La relance d’un prototype de réacteur à neutrons rapides, comme recommandé par la Commission d’enquête, est essentielle. Ces réacteurs permettraient de fermer complètement le cycle du combustible en valorisant l’ensemble des résidus d’uranium. Cette technologie, déjà maîtrisée par la Russie avec le réacteur BN-800, offre la perspective de plusieurs millénaires d’autonomie énergétique.

La menace des sanctions internationales

Les incertitudes liées aux sanctions internationales sur la Russie accentuent les vulnérabilités françaises. Bien que le nucléaire civil soit actuellement épargné, les pressions diplomatiques, notamment des États-Unis, pourraient compromettre la chaîne logistique. Le transport maritime, essentiel pour l’envoi et le retour de l’URT, est tributaire de navires russes spécialisés et leurs assureurs russes eux-aussi, désormais sous le coup de restrictions internationales. Ces assureurs qui sont déjà dans le collimateur de Bruxelles pourraient à tout moment être sanctionnés sans une évaluation suffisante des conséquences pour la France.

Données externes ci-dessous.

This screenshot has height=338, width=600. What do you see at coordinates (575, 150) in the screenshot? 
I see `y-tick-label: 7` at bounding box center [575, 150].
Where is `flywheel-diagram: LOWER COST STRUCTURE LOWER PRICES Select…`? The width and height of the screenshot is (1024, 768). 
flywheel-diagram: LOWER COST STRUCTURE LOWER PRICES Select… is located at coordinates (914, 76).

De fait, le scénario d’une rupture brutale de ces partenariats expose la France à des problèmes importants : accumulation de stocks d’URT, rupture d’approvisionnement en combustible et hausse des coûts de production.

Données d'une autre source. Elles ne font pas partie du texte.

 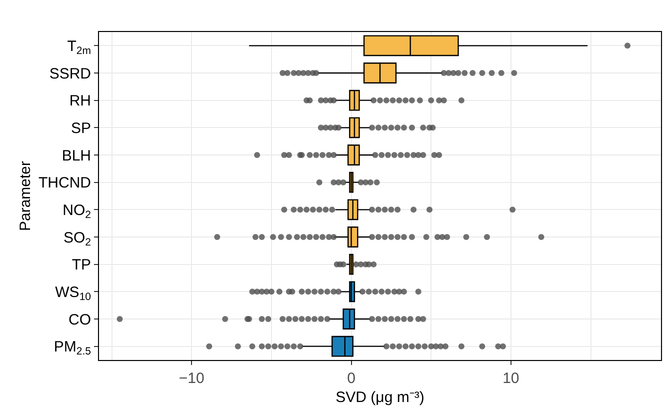 I want to click on y-tick-label: SSRD, so click(x=70, y=74).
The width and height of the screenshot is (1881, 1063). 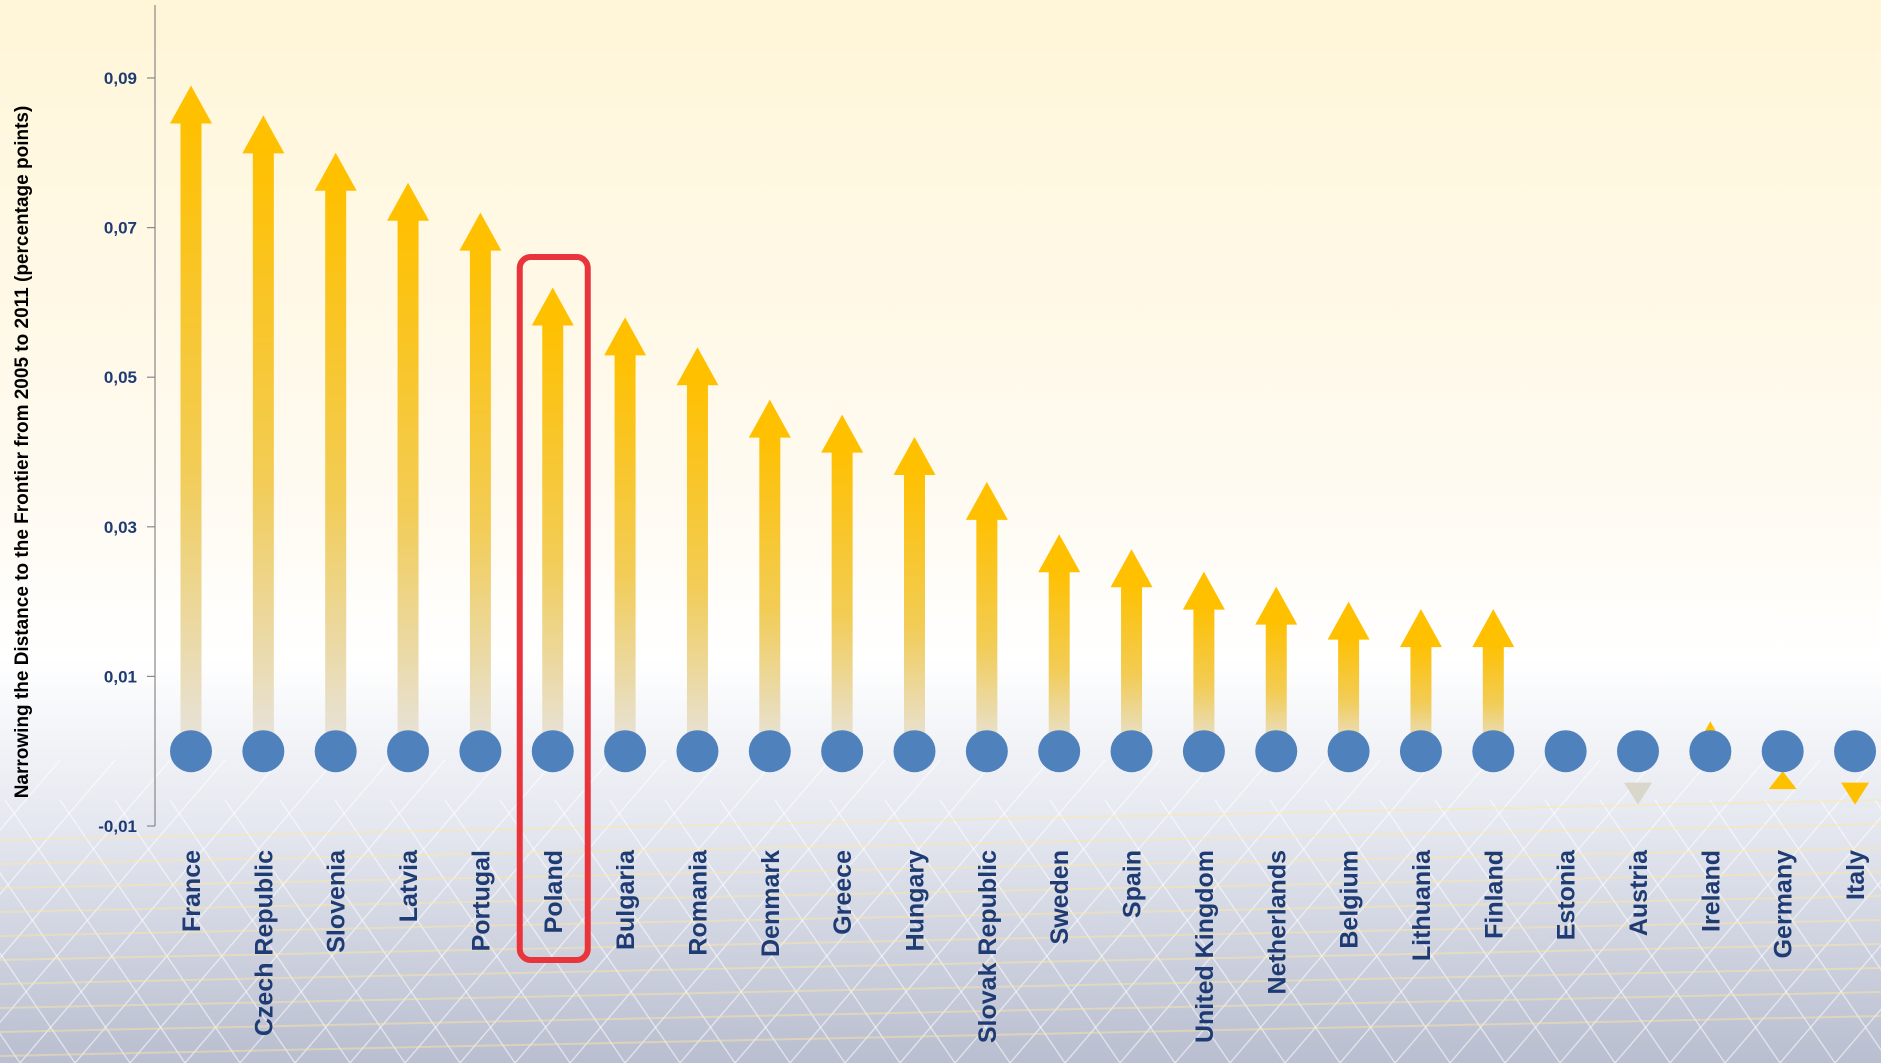 I want to click on category-label: Italy, so click(x=1856, y=875).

Reprendre le contrôle du cycle nucléaire français

La souveraineté énergétique française repose sur un impératif industriel : garantir l’autonomie complète de son cycle nucléaire. Pour ce faire, il faut renforcer les capacités nationales d’enrichissement et de retraitement, et investir dans des technologies de rupture, telles que les réacteurs de 4ᵉ génération.

Les décisions à court terme, comme l’accélération des investissements à Tricastin, doivent être accompagnées d’une vision à long terme, intégrant innovation technologique, résilience logistique et indépendance géopolitique. La France, forte de son expertise historique, peut redevenir un acteur majeur d’un nucléaire à la fois durable, innovant et souverain.